À toi, la maman qui veille sur son enfant malade à l’hôpital

kid at hospital

À toi, la maman qui veille sur son enfant malade à l’hôpital, sache que je pense à toi.

La maladie vient de frapper durement ton bébé. Elle vient aussi de percuter ta famille à cent milles à l’heure. La petite vie parfaitement imparfaite que vous meniez s’est fracassée en mille morceaux au moment où le médecin vous a annoncé la pire nouvelle de votre vie : votre petit bonhomme est gravement malade. La guérison est possible. Mais qu’il en décède l’est aussi. C’est le genre d’histoire qu’on voit souvent dans les films, mais qui malheureusement, t’arrive à toi, à lui, à vous, dans la vraie vie aujourd’hui. Le genre de cauchemar où tu espères te réveiller, mais qui est malheureusement ta triste nouvelle réalité.

À toi, dont l’enfant se bat pour sa vie, sache qu’il m’arrive de me réveiller la nuit et de penser à toi et à ton bébé. Je me demande s’il réussit à dormir, malgré tous les fils qui sont branchés sur lui.

Je me demande si le bip-bip incessant des cinq machines reliées à son petit corps fragile t’empêche de trouver le sommeil, aussi peu réparateur soit-il. Je me demande si, à ce moment précis de la nuit, tu n’es pas plutôt réveillée pour le contempler dormir. Son corps si menu, si frêle, qui combat le plus gros des maux.
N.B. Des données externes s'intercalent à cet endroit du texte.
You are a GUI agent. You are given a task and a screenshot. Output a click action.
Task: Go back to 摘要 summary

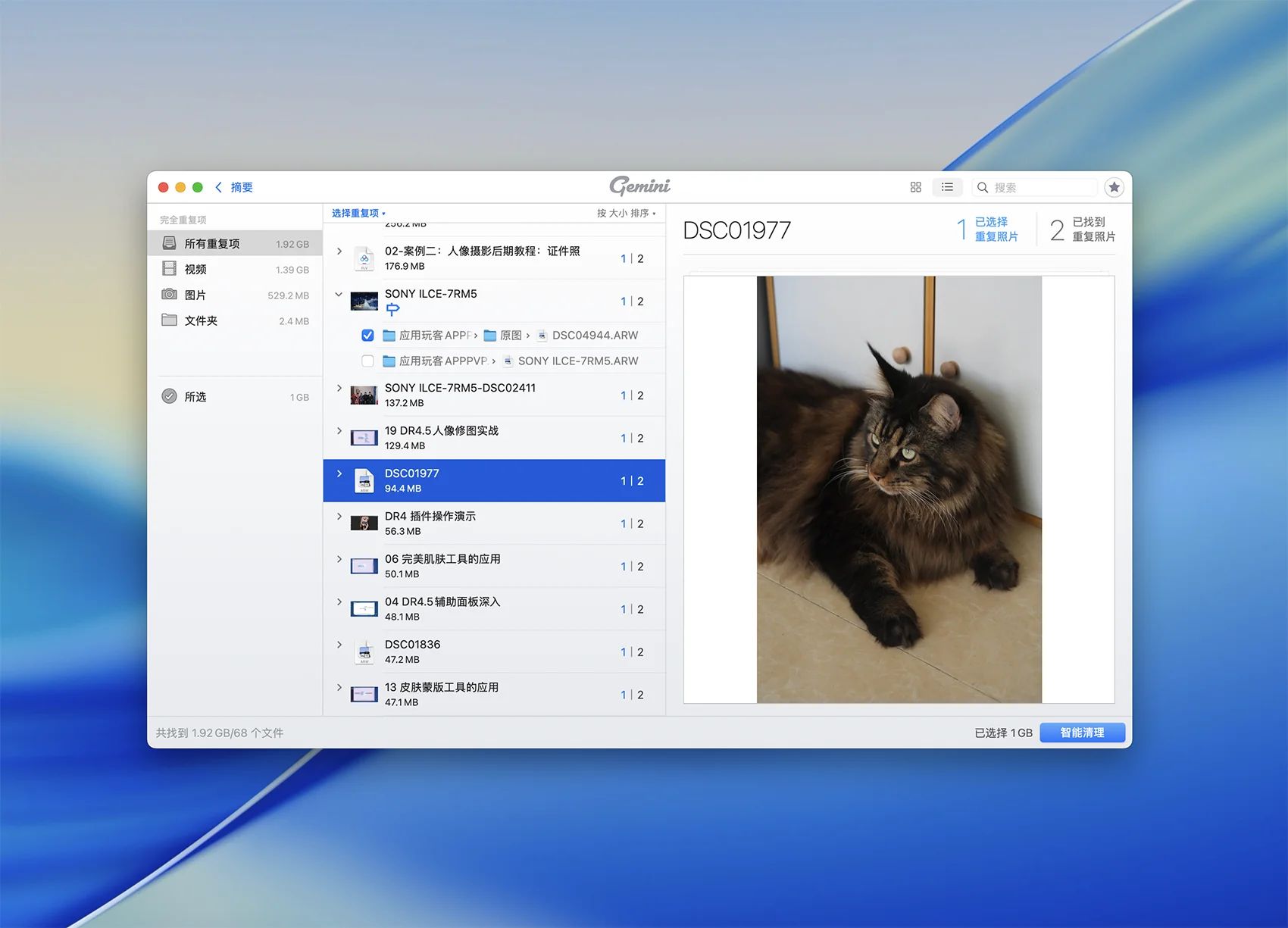(x=242, y=187)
À toi, la maman qui passe ses journées à l’hôpital, sache que je pense à toi quand j’embrasse mes enfants le matin avant de quitter pour le travail. Je sais que tu ne peux plus le faire aussi souvent que tu le voudrais avec tes plus grands, si tu en as, car eux doivent rester à la maison avec leurs grands-parents. Je sais que tu t’ennuies d’eux, comme eux s’ennuient aussi très certainement de toi et de leur papa et que tu es déchirée entre le besoin de passer tes journées auprès de ton bébé pour le cajoler et le bercer et celui de prendre soin des plus grands en faisant des choses toutes simples avec eux, comme des bricolages ou des casse-têtes. Tu aimerais pouvoir te dédoubler. Pouvoir te téléporter de l’hôpital à la maison et échapper à la route et au trafic qui te grugent tant de minutes et tant d’heures dans une journée. Ce temps que tu prendrais plutôt pour être auprès de ton enfant.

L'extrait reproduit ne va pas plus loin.